● **SUPPLIED RECORDS**
● ● ● ● ●

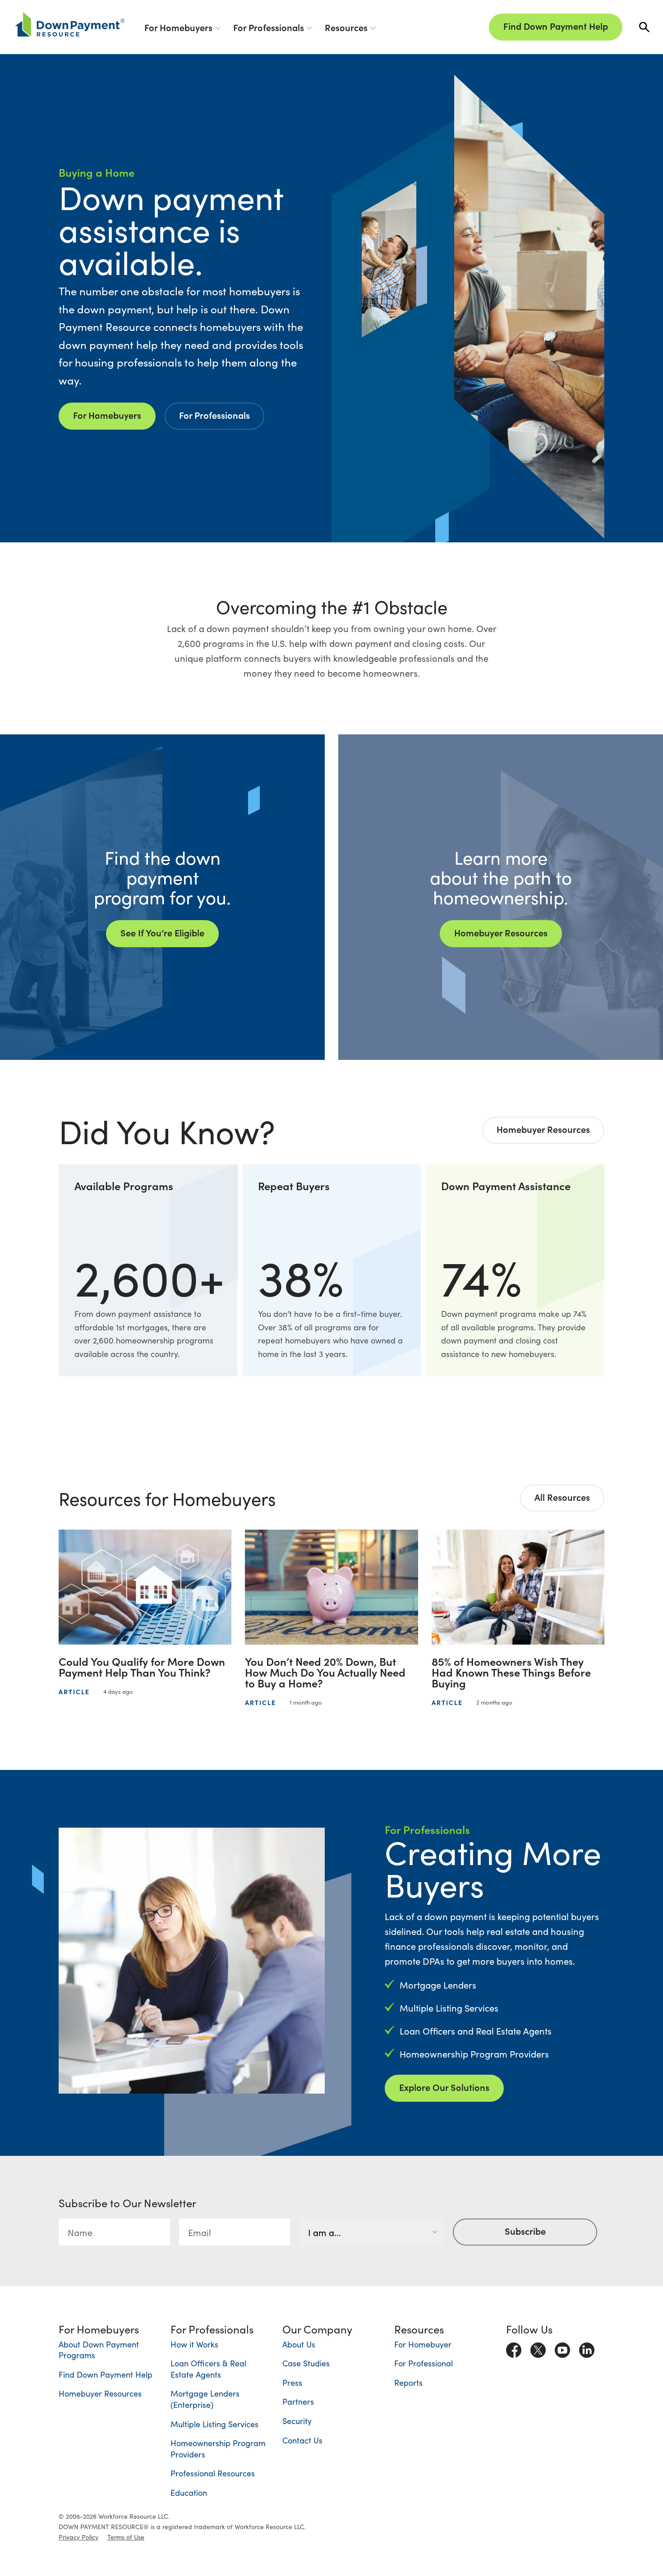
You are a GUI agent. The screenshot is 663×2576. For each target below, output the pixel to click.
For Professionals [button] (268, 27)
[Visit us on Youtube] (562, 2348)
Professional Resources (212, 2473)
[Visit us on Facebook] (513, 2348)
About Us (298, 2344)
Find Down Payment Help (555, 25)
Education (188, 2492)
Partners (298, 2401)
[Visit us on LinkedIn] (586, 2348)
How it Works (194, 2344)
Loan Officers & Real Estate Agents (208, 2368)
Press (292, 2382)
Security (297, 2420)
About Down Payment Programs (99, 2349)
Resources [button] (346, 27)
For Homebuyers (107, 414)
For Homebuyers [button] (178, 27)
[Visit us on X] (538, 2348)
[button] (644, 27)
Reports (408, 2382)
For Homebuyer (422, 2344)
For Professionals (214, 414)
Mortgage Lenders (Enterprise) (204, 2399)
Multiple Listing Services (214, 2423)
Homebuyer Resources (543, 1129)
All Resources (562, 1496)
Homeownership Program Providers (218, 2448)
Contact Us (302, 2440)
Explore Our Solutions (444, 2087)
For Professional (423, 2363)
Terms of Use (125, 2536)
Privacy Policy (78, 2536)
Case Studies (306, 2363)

● ● ● ● ●

● **WORK REQUIRED**
Return, without any change, the lines from the one holding "For Professionals (214, 414)" through the end of the listing, and only those.

● **RESPONSE**
For Professionals (214, 414)
Mortgage Lenders (Enterprise) (204, 2399)
Multiple Listing Services (214, 2423)
Homebuyer Resources (543, 1129)
All Resources (562, 1496)
Homeownership Program Providers (218, 2448)
Contact Us (302, 2440)
Explore Our Solutions (444, 2087)
For Professional (423, 2363)
Terms of Use (125, 2536)
Privacy Policy (78, 2536)
Case Studies (306, 2363)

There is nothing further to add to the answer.